- DATA -
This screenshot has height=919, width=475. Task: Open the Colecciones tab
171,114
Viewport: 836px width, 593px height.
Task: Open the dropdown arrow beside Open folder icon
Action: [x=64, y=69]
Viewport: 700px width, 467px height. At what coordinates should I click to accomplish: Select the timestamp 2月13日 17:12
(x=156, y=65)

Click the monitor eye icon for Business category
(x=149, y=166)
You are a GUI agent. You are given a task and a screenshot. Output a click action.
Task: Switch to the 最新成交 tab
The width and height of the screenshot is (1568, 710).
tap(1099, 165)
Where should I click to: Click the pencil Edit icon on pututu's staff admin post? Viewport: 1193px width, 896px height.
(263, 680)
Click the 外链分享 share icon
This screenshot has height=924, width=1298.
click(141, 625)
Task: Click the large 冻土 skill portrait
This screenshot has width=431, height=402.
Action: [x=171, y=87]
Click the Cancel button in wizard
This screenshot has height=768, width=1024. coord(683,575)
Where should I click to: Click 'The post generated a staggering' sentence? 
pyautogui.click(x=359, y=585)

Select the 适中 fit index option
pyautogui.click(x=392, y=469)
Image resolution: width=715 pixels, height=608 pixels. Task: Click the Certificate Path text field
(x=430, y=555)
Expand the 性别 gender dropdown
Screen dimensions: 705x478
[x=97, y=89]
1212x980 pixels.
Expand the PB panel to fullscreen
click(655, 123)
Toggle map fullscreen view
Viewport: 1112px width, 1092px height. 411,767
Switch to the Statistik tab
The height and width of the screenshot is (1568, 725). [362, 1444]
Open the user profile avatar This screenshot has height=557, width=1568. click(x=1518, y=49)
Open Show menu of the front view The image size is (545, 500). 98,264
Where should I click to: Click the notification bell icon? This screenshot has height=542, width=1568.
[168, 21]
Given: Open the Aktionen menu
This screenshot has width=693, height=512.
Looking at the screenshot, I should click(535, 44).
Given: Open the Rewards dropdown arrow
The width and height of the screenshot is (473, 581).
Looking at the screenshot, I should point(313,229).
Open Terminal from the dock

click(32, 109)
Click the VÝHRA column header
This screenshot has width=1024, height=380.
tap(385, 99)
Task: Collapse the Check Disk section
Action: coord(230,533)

- WORK TO BE COMPLETED -
When you reach the end of the data above, set it all down again unchanged.

- EXERCISE RESULT -
This screenshot has height=919, width=475. Task: Open the Colecciones tab
171,114
Viewport: 836px width, 593px height.
Task: Open the dropdown arrow beside Open folder icon
Action: [x=64, y=69]
Viewport: 700px width, 467px height. At what coordinates should I click to accomplish: Select the timestamp 2月13日 17:12
(x=156, y=65)

Click the monitor eye icon for Business category
(x=149, y=166)
You are a GUI agent. You are given a task and a screenshot. Output a click action.
Task: Switch to the 最新成交 tab
The width and height of the screenshot is (1568, 710).
tap(1099, 165)
Where should I click to: Click the pencil Edit icon on pututu's staff admin post? Viewport: 1193px width, 896px height.
(263, 680)
Click the 外链分享 share icon
This screenshot has height=924, width=1298.
click(141, 625)
Task: Click the large 冻土 skill portrait
This screenshot has width=431, height=402.
Action: [x=171, y=87]
Click the Cancel button in wizard
This screenshot has height=768, width=1024. coord(683,575)
Where should I click to: Click 'The post generated a staggering' sentence? 
pyautogui.click(x=359, y=585)

Select the 适中 fit index option
pyautogui.click(x=392, y=469)
Image resolution: width=715 pixels, height=608 pixels. Task: Click the Certificate Path text field
(x=430, y=555)
Expand the 性别 gender dropdown
Screen dimensions: 705x478
[x=97, y=89]
1212x980 pixels.
Expand the PB panel to fullscreen
click(655, 123)
Toggle map fullscreen view
Viewport: 1112px width, 1092px height. 411,767
Switch to the Statistik tab
The height and width of the screenshot is (1568, 725). [362, 1444]
Open the user profile avatar This screenshot has height=557, width=1568. click(x=1518, y=49)
Open Show menu of the front view The image size is (545, 500). 98,264
Where should I click to: Click the notification bell icon? This screenshot has height=542, width=1568.
[168, 21]
Given: Open the Aktionen menu
This screenshot has width=693, height=512.
Looking at the screenshot, I should click(535, 44).
Given: Open the Rewards dropdown arrow
The width and height of the screenshot is (473, 581).
Looking at the screenshot, I should point(313,229).
Open Terminal from the dock

click(32, 109)
Click the VÝHRA column header
This screenshot has width=1024, height=380.
tap(385, 99)
Task: Collapse the Check Disk section
Action: coord(230,533)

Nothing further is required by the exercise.